Foremost Family Health Centers has been working closely with Parkland Health to support each other’s patients through referrals. Tapley said the lack of primary care presence in underserved communities could be addressed by expanding FQHCs into these areas. She added that health systems should target their marketing and outreach efforts to motivate people to seek out primary care and be seen by a physician regularly. 

The panel agreed that Medicaid has the potential to incentivize more providers to integrate physical and behavioral health. 

“A more meaningful relationship where you have cross-referral information exchange, that’s the way you have to do it, or else again, you’re wasting too much,” Burruss said of the potential collaboration between providers. “There’s not enough extra margin for us to build across the street from each other and try to do it that way. So we have to work collaboratively.”

The panel also focused on the workforce shortage, an area of reform where members were looking to the next legislative session for additional support.

“One of the requests that we are always talking about [with] legislators is to actually expand on the loan repayment program, so that those doctors who need to pay off their loan [get assistance],” Tapley said. “That [if] they’re willing to work in some of these areas, critical areas where we are located, [then] they can get paid regular salary, their competitive salary, and have the loans paid. That will be a good way to bring in more people not only for primary care but even for mental health and behavioral health and nurses. Because we are [experiencing] shortages of nurses.”

Burruss discussed the competitive dynamic between Texas and other states concerning the nationwide health workforce shortage.
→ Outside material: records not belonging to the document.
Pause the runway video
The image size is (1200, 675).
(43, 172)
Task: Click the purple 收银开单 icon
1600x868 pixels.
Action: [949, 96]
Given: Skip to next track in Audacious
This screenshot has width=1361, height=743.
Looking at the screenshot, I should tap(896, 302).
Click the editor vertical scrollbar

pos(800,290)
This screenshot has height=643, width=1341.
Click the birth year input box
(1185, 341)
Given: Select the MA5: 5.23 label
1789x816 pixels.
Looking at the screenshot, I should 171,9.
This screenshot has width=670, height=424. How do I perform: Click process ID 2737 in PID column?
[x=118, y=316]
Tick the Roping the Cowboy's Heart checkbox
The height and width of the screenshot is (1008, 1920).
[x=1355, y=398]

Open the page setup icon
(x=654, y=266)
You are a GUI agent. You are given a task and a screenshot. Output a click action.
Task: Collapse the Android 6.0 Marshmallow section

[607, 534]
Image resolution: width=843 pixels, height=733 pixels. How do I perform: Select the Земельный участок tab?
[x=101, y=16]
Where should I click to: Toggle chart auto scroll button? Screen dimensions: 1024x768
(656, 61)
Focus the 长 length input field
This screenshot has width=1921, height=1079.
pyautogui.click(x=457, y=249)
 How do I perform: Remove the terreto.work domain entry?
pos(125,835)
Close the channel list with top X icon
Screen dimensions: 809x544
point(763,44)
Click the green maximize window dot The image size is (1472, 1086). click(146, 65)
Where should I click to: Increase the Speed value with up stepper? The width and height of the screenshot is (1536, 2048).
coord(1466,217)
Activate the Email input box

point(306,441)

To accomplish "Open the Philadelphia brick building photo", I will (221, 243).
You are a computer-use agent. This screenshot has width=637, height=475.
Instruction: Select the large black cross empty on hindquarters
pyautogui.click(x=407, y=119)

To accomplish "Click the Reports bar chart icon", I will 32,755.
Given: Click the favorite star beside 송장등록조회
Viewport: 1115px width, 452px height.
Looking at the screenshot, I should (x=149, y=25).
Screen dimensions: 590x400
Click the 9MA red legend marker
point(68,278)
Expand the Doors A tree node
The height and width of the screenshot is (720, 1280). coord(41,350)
“Make no mistake, this is a competition. We are competing with every other state and what they put into their system in order to lure the providers,” Burruss said. “There are very few places in the country you can consider provider surplus areas. So everywhere you look, they’re doing the same thing. We are just trying to figure out how to persuade people to come … These gaps are not going to go away unless we have a workforce that can deliver the solutions.”